If you've ever been wistful for a different ending to Shakespeare's "Romeo and Juliet," playwright and director Mike Rago of Downers Grove offers his comic invention in a Westmont production presented by the Progressive Village Performance Network.
"Romeo and Juliet, 10 Years Later" suggests the couple faked their deaths and stole away from Verona.
"They've been living in hiding for the past 10 years out in the country," said Rago, who grew up in Elmhurst. "They've got seven kids now. Their infatuation is long gone. Romeo's good looks and Juliet's charms are fading."
Cue the intrigue when they move nearer to Verona for Romeo's new job as assistant gravedigger, and suspicions about their identity arise.
"If you're a fan of Mel Brooks or Monty Python, it's kind of in that vein," said Rago, who's been fine-tuning the show through several productions. "We have got a fantastic cast and crew. I think the script's in the best place it's ever been with all the tweaks."
It was December 2011 that inspiration struck, he recalls.
"I woke up in the middle of the night," he said. "I had the whole show in my head. Half awake, half asleep, I started writing at 4 o'clock in the morning. It kept flowing out. Next thing I know, I had a 150-page draft."
Rago, who works in real estate and mortgages, is also a musician and songwriter, to whom late-night inspiration is nothing new. Music is taking a temporary backseat as he crafts the play, although he did compose its background music.
Assisting with the show is Suzanne Andersen of Hinsdale, who talks about his pitch to PVPN, a theater organization associated with the Westmont Park District.
"It was just hilarious, and I had to jump on board," she said, noting one main character required extra poetic license. "[A] lovable favorite is going to be Bob Buggins. He's kind of a clueless detective, but very lovable. It's definitely not a character in anything Shakespeare."

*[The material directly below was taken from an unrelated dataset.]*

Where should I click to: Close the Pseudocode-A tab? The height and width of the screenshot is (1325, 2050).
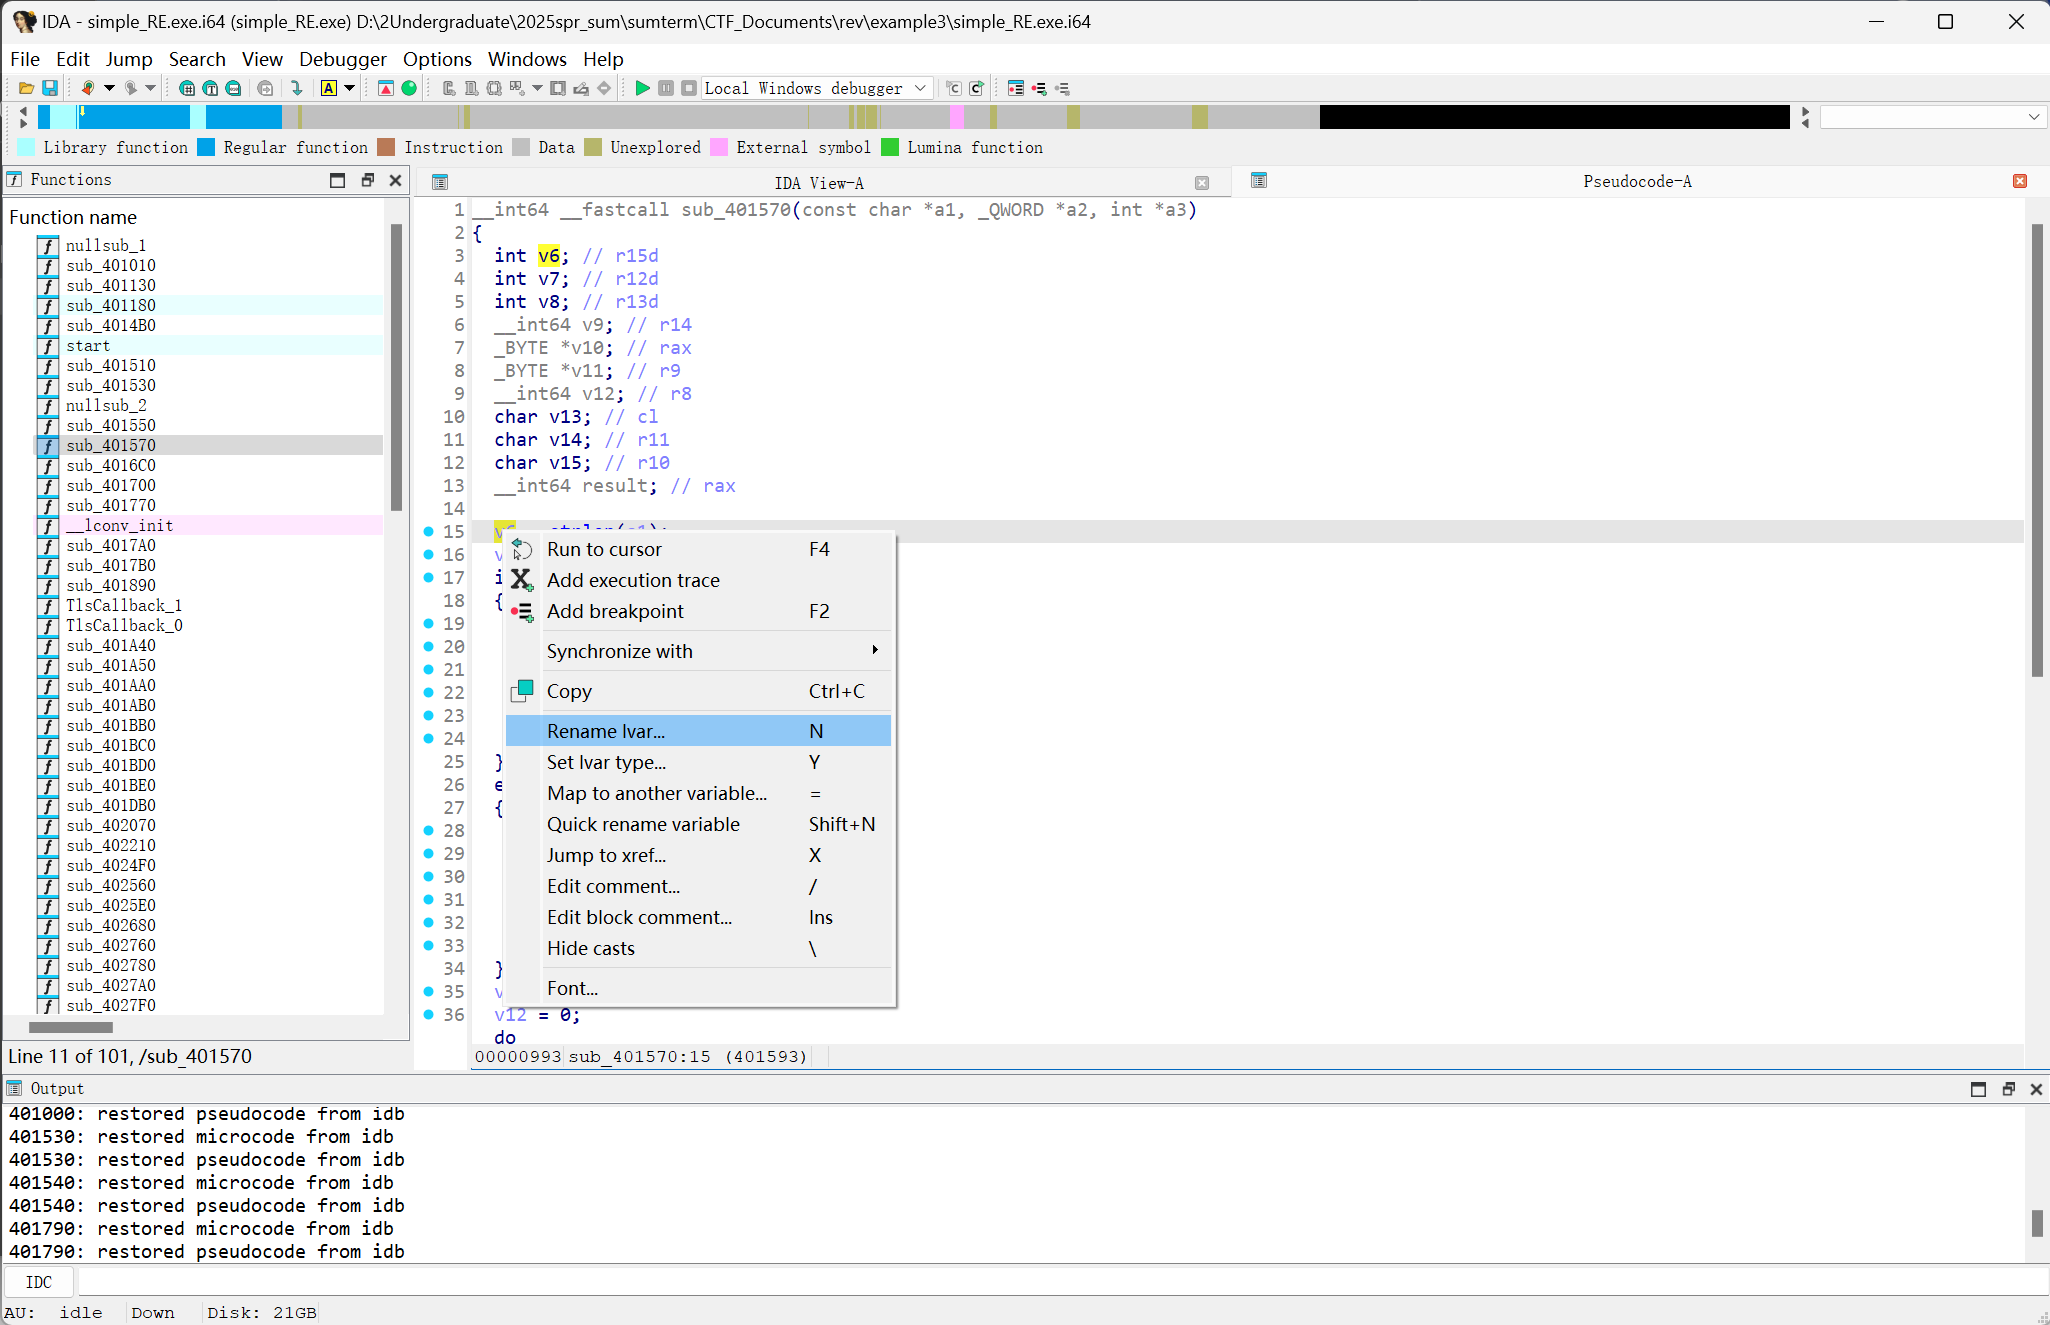[x=2020, y=181]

She's not only stage manager, but will make her acting debut as an ensemble member, joined by her 10-year-old daughter, Avery. Her husband, Art, plays Lord Montague, and her 12-year-old son, A.J., portrays one of the title couple's kids: Pukus.
She said her family became involved with PVPN two years ago, when Avery was nudged by her oldest brother to go out for the musical "Annie."
"She was very shy and didn't want to do it," Suzanne Andersen said, adding that her daughter was uncomfortable speaking in front of people. "[PVPN] has helped her tremendously – now she's able to to do speaking in class [in school]. She blossomed because of this organization that would accept anybody and was very nurturing," she said, praising the vision of PVPN founder and Artistic Director Robert Plowman.
For "Romeo and Juliet, 10 Years Later," Rago said he used modern English for the audience-friendly plot he set in the original period.
"I'm happy to be part of PVPN, and thankful they saw the vision with my show, and picked it as part of the season," he said. "I'm appreciative and grateful – it's hard for a local playwright's original show to have a shot."